Whatever lies between the line that holds "Select the Shipping" and the final line of the records below, both included, should be repeated exactly; leave out the pictures and add nothing.
━━━ RECORDS PROVIDED ━━━
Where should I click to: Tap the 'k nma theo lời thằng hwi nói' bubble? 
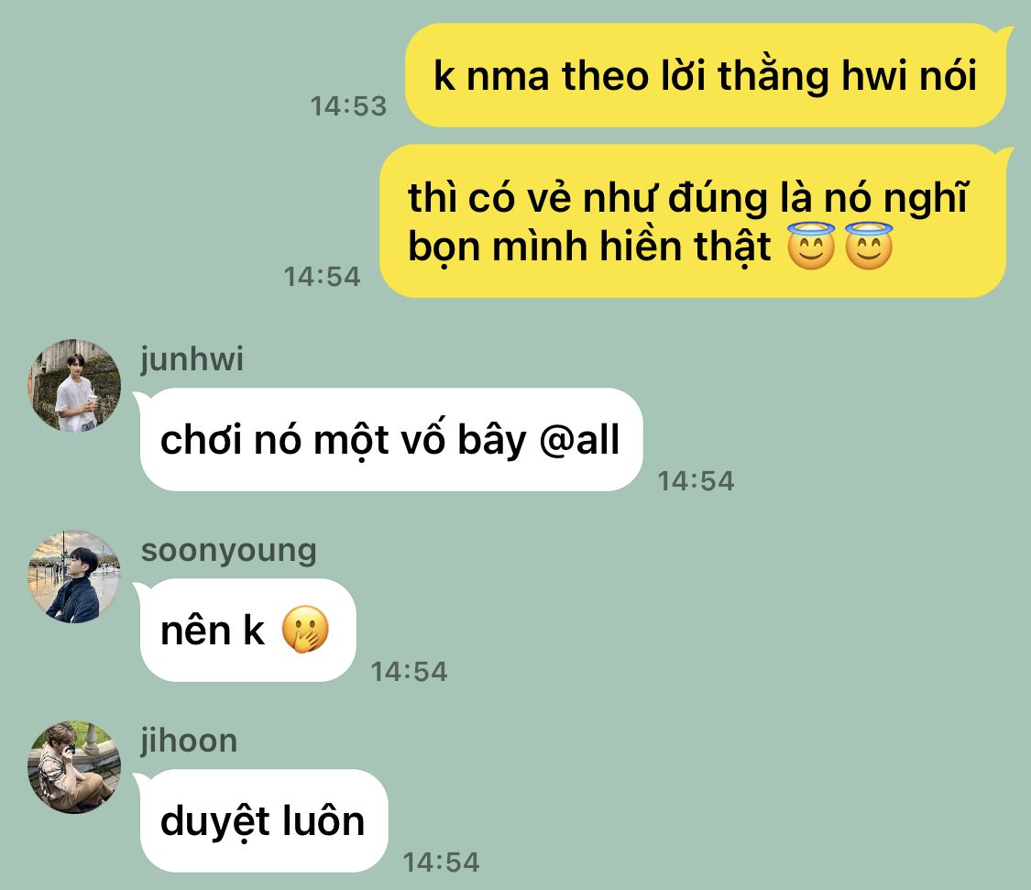tap(706, 75)
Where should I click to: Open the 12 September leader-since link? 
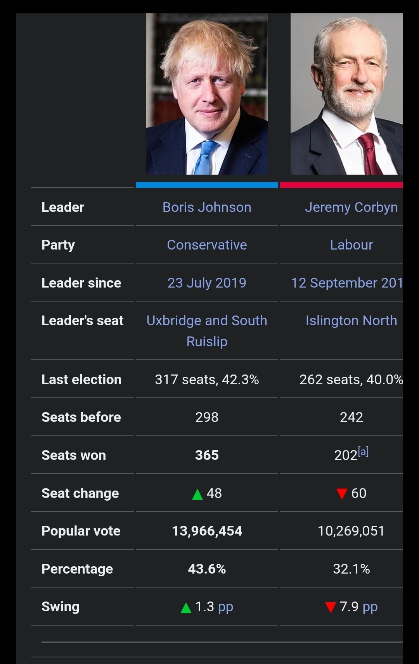[347, 283]
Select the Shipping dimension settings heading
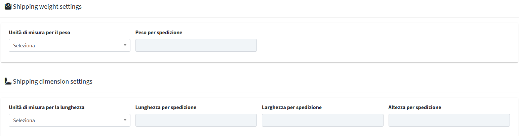Image resolution: width=519 pixels, height=136 pixels. (x=52, y=81)
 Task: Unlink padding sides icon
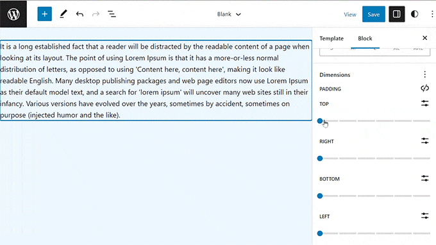[x=424, y=89]
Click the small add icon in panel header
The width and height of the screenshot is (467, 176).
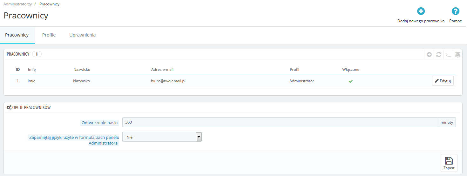click(429, 55)

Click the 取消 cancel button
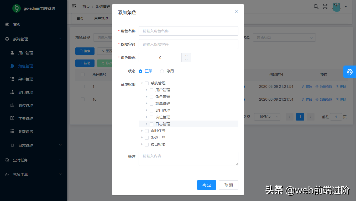click(228, 185)
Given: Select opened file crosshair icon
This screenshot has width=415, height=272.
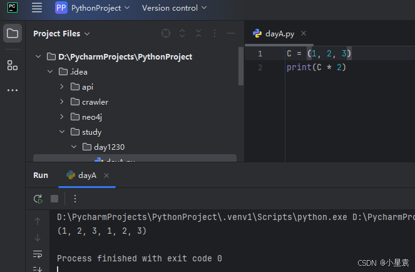Looking at the screenshot, I should pyautogui.click(x=166, y=33).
━━━
**PROBLEM SOLUTION:**
Select the Shipping dimension settings heading
Image resolution: width=519 pixels, height=136 pixels. (x=52, y=81)
 Task: Unlink padding sides icon
[x=424, y=89]
Click the small add icon in panel header
The width and height of the screenshot is (467, 176).
click(429, 55)

Click the 取消 cancel button
click(228, 185)
Given: Select opened file crosshair icon
This screenshot has width=415, height=272.
Looking at the screenshot, I should pyautogui.click(x=166, y=33).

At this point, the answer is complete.